Everett Yon

Biographical details
- Born: January 13, 1895 Blountstown, Florida, US
- Died: November 25, 1965 (aged 70) Gainesville, Florida, US
- Alma mater: University of Florida

Playing career

Football
- 1914–1915: Florida

Baseball
- 1915–1916: Florida
- Position(s): Tackle

Coaching career (HC unless noted)
- 1923–1924: Florida (assistant)

Administrative career (AD unless noted)
- 1925–1928: Florida

= Everett Yon =

American football player

Col. Everett Marion Yon, Sr. (January 13, 1895 – November 25, 1965) was a decorated U.S. Army officer, athlete, coach and athletics administrator. Yon was director of athletics at the University of Florida in Gainesville from 1925–28.

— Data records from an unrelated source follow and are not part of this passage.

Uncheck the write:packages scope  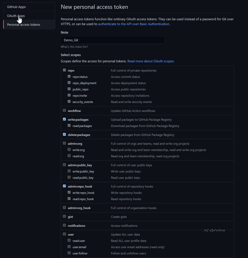[65, 119]
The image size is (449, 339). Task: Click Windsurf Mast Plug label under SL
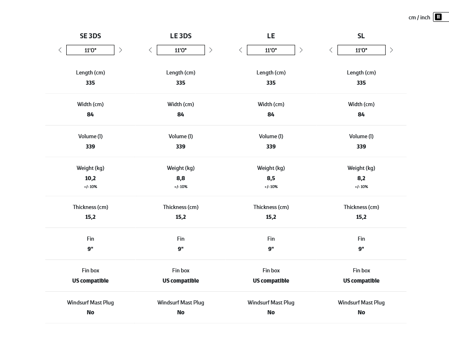[361, 302]
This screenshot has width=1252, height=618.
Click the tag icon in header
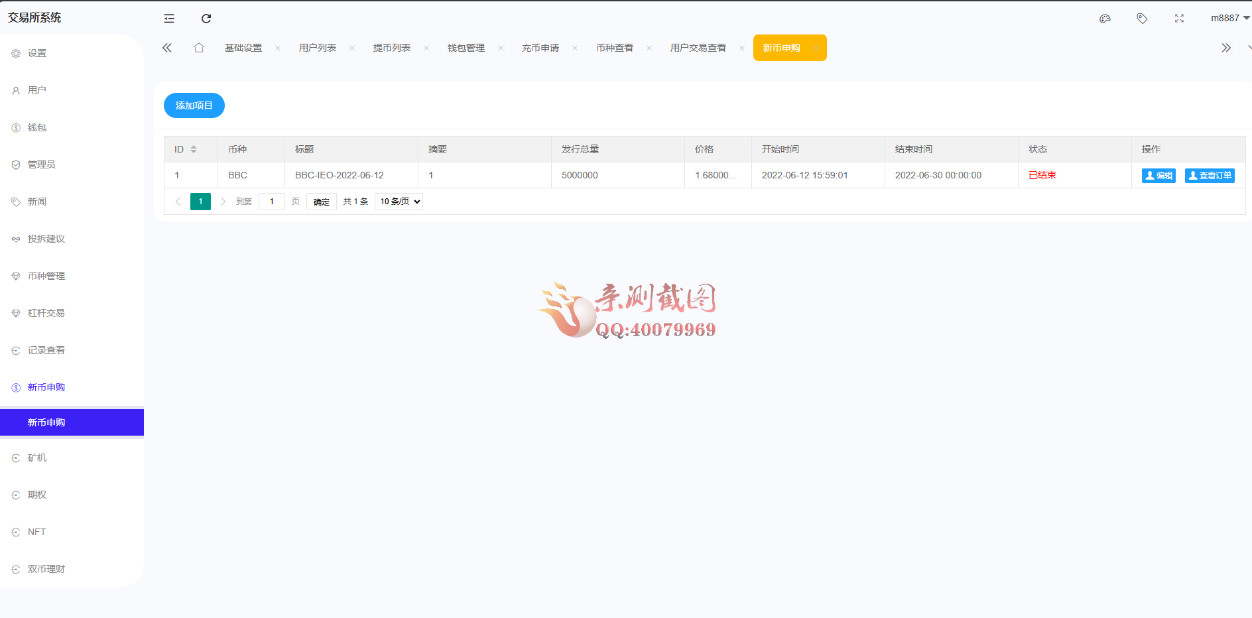pyautogui.click(x=1142, y=19)
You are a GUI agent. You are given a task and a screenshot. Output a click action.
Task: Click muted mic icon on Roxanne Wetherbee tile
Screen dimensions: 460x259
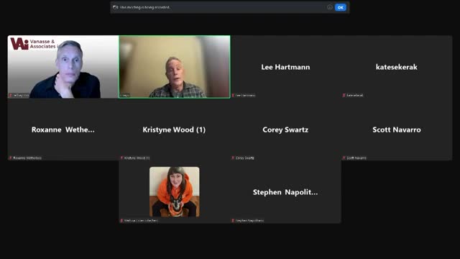[11, 158]
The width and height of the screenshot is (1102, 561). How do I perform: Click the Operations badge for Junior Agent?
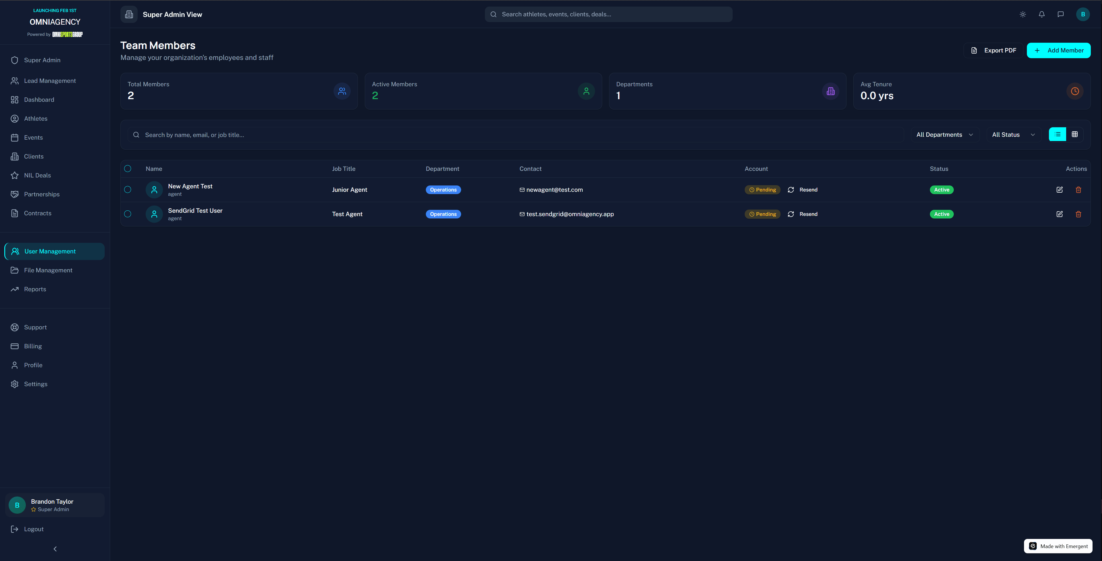click(x=443, y=190)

Yon played for the Florida Gators football team in 1914 and 1915, and the Gators baseball team in 1915 and 1916. His career was cut short when he was called by the National Guard to defend the Mexican border in the Battle of Columbus in the spring of 1916. He graduated a few months later before serving in the first World War. He then attended the United States Army Infantry School in Fort Benning, Georgia, before returning to Gainesville in 1923 as a football coach and an ROTC instructor.

He was a line coach at his alma mater under Gen. James Van Fleet from 1923–25. He was appointed athletic director in 1925 but was forced to leave in 1928 when his unit was reactivated. Yon returned to the university after World War II, when he commanded the 25th Infantry in Bougainville Island. During his distinguished career, he was awarded the Bronze Star, the Legion of Merit twice and the Silver Star.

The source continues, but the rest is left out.